After a mix-up with his application photograph, he gets an offer to have a screen test and goes off to Hollywood. At the studio, he does everything wrong and causes all sorts of trouble, but he catches the fancy of a beautiful actress. He meets the actress, Mary Sears, at her home, but does not realize she is the same woman he saw at the studio. She puts Harold through various romance-loyalty tests that he fails, infatuated with the actress persona.

He accidentally wears a magician's suit at a fancy party and inadvertently causes havoc through the magician's tricks going off. Later, he is knocked out and ends up inside a trunk on the set of a film where Mary and her abusive would-be boyfriend are performing a scene. The scene involves multiple rooms and complicated effects, and the director strictly orders the scene to continue filming until he yells "cut". The director loses consciousness, and an unscripted, real-world fight takes place between Harold and the boyfriend, activating the effects that were planned for the film. Harold wins the fight and the director finally ends the scene.

The studio owner sees footage of the fight. He recognizes Harold as a comic genius and offers him a contract, even knowing that the fight was not acting.

==Cast==
- Harold Lloyd as Harold Hall / Trouble
- Constance Cummings as Mary Sears
- Kenneth Thomson as Vance
- Louise Closser Hale as Mrs Kitterman
- Spencer Charters as J.L. O'Brien
- Robert McWade as Wesley Kitterman, Producer
- Eddie Fetherston as Bill, Assistant Director
- Sydney Jarvis as The Director
- Harold Goodwin as Miller
- Mary Doran as Margie
- DeWitt Jennings as Mr. Hall
- Lucy Beaumont as Mrs. Hall
- Arthur Housman as The "Customer Who Didn't Order Rabbit"

ROWS »
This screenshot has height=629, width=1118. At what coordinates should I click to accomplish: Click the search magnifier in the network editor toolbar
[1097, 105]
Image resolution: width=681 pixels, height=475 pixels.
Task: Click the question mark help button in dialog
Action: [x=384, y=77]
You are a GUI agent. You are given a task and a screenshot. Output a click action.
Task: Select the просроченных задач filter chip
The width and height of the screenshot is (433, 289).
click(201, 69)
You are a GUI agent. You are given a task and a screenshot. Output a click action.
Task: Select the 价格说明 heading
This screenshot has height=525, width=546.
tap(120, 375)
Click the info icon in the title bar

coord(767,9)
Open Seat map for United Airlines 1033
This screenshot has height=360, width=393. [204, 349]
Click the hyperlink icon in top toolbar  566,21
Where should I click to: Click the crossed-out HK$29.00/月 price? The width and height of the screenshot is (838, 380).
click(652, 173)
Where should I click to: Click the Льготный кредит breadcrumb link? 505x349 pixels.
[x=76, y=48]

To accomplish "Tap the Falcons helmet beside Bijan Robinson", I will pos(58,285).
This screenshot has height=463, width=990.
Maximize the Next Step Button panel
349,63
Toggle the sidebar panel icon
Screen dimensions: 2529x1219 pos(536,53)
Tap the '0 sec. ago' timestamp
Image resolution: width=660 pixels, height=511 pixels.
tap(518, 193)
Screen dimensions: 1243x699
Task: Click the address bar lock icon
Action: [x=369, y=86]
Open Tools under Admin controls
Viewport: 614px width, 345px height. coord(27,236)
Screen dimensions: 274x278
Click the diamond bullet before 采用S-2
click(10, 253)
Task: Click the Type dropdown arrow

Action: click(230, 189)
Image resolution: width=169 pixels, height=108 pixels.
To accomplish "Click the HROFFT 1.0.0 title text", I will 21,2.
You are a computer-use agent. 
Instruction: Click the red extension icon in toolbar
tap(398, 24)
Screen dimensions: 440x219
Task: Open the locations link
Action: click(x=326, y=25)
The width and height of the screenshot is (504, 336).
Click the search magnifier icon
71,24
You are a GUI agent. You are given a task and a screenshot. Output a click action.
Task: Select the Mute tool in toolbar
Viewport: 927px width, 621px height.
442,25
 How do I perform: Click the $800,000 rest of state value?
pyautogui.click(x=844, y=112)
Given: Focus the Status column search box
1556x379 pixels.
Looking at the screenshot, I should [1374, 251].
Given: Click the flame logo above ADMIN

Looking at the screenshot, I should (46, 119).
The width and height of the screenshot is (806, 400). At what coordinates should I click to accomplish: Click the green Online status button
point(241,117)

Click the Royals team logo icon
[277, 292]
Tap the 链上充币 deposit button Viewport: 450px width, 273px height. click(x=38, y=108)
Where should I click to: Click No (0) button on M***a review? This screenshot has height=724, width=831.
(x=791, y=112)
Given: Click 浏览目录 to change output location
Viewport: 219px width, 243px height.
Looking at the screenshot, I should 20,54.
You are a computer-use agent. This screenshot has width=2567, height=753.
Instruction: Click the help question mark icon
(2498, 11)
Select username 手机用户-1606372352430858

WORK TO COMPLETE »
A - In the Harold Lloyd film summary, what costume does Harold accidentally wear to the fancy party?
B - Carry on the Harold Lloyd film summary from the point where it stops.

OUTPUTS »
A - A magician's suit.

B -
- Grady Sutton as The "Man Afraid of Mice"
- Noah Young as The Traffic Cop
- Edward Peil as The Waiter

==Production==
This was the first film for Harold Lloyd in two years. Clyde Bruckman, who had directed Lloyd in his first two talkie films along with the sound version of Speedy, was recruited to direct Lloyd, who also served as producer. However, Bruckman soon fell ill to a lingering problem with alcoholism, which led to Lloyd stepping into direct, although he did not take credit for it.

==Background==
The film was a major box-office success. An estimated $675,000 were spent on the production and the film grossed over $1,439,000 in the United States alone. The film also proved to be a major critical success, as the vast majority of film reviewers praised the picture highly. Cartoonist Ernie Bushmiller provided gags for the film.

==Renewed interest in Harold Lloyd==
In 1962, scenes from this film were included in a compilation film produced by Harold Lloyd himself entitled Harold Lloyd's World of Comedy. The film premiered at the Cannes Film Festival and created a renewal of interest in the comedian by introducing him to a whole new generation.